TIGA HARI sebelum berpulang ke asal, sangkan paraning dumadi, salah seorang pengurus Dewan Dakwah Islamiyah Jakarta, Hamdi El Gumanti, memberinya foto masa kecilnya yang sudah usang: warnanya pudar dan kertasnya tak lagi mulus. Namun, hari itu, 3 Februari 1993, mendapatkan foto tersebut, Mohammad Natsir gembira bukan main.
Sambil berbaring, matanya tak lepas dari foto dengan gambar rumah beratap joglo dengan halaman yang luas itu. Tak jauh dari rumah tersebut terdapat sungai jernih dengan jembatan kayu jati berukir di atasnya.
Mohammad Natsir tengah terkulai lemah di sebuah ruang di Rumah Sakit Cipto Mangunkusumo, Jakarta. Sebelumnya, Natsir meminta Hamdi mencarikan foto-foto semasa kecilnya di Alahan Panjang, Sumatera Barat. (Kota sejuk itu sangat istimewa bagi Natsir. Di sanalah, dia lahir dan menghabiskan masa kecilnya, sebelum berpindah-pindah tempat tinggal.)
Mendapatkan permintaan itu, Hamdi terbang ke Alahan Panjang. “Saya kaget. Sebelumnya Pak Natsir tidak pernah seperti itu,” katanya mengenang. Setelah membongkar berbagai album, akhirnya dia menemukan foto yang diinginkan Natsir. Segera dia kembali ke Jakarta. Syukurlah, dia tidak terlambat. Sebab, tiga hari setelah melihat-lihat foto itu, Natsir pun berpulang. (Ia lahir 17 Juli 1908 dan meninggal 6 Februari 1993.)
Natsir, sebagaimana tertulis dalam buku Natsir: Politik Santun di antara Dua Rezim (2017), adalah orang yang puritan. Tetapi, kadang kala orang yang lurus bukan tak menarik. Meski hidupnya tak berwarna-warni seperti cerita tonil, tapi keteladanan orang yang sanggup menyatukan kata-kata dan perbuatan ini punya daya tarik sendiri.
Karena Indonesia sekarang seakan-akan hidup di sebuah lingkaran setan yang tak terputus—regenerasi kepemimpinan terjadi, tapi birokrasi dan politik yang bersih, kesejahteraan sosial yang lebih baik, terlalu jauh dari jangkauan—Natsir seolah-olah menjadi wakil, sosok, yang berada di luar lingkaran itu.
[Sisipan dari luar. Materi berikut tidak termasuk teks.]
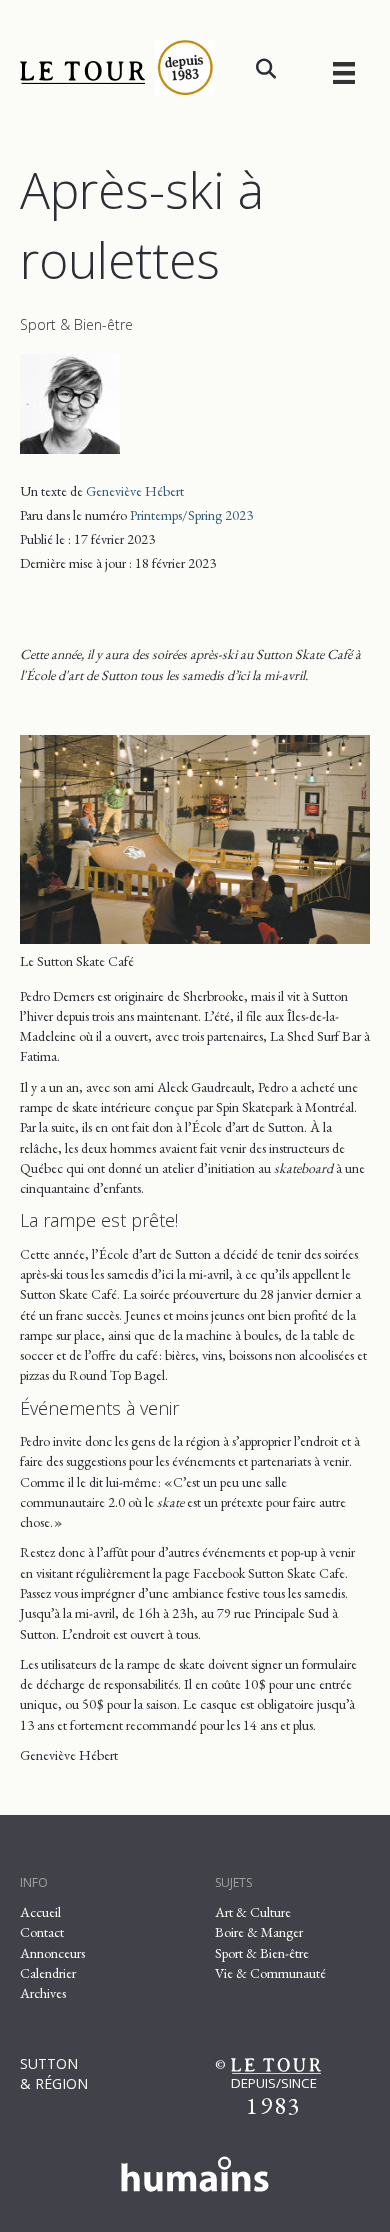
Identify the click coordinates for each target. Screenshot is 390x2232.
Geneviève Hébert (135, 491)
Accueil (40, 1912)
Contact (42, 1932)
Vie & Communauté (270, 1973)
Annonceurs (52, 1953)
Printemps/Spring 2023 (191, 515)
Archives (43, 1993)
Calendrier (48, 1973)
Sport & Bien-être (76, 324)
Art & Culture (253, 1912)
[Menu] (344, 72)
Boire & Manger (259, 1932)
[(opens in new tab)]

Ia bersih, tajam, konsisten dengan sikap yang diambil, bersahaja.
Dalam buku Natsir: 70 Tahun Kenang-kenangan Kehidupan dan Perjuangan (1978), George McTurnan Kahin—guru besar Universitas Cornell, Indonesianis asal Amerika yang bersimpati pada perjuangan bangsa Indonesia pada saat itu—bercerita tentang pertemuan pertamanya yang mengejutkan. Natsir, waktu itu Menteri Penerangan, berbicara apa adanya tentang negeri ini.
Tapi, yang membuat Kahin betul-betul tak bisa lupa adalah penampilan sang menteri. “Ia memakai kemeja bertambalan, sesuatu yang belum pernah saya lihat di antara para pegawai pemerintah mana pun,” kata Kahin.
Benar. Natsir hanya memiliki dua stel kemeja kerja yang sudah tidak begitu bagus. Natsir tak malu menjahit kemejanya itu bila robek. Hal itu sampai membuat para pegawai Kementerian Penerangan mengumpulkan uang untuk membelikannya baju agar terlihat seperti menteri sungguhan.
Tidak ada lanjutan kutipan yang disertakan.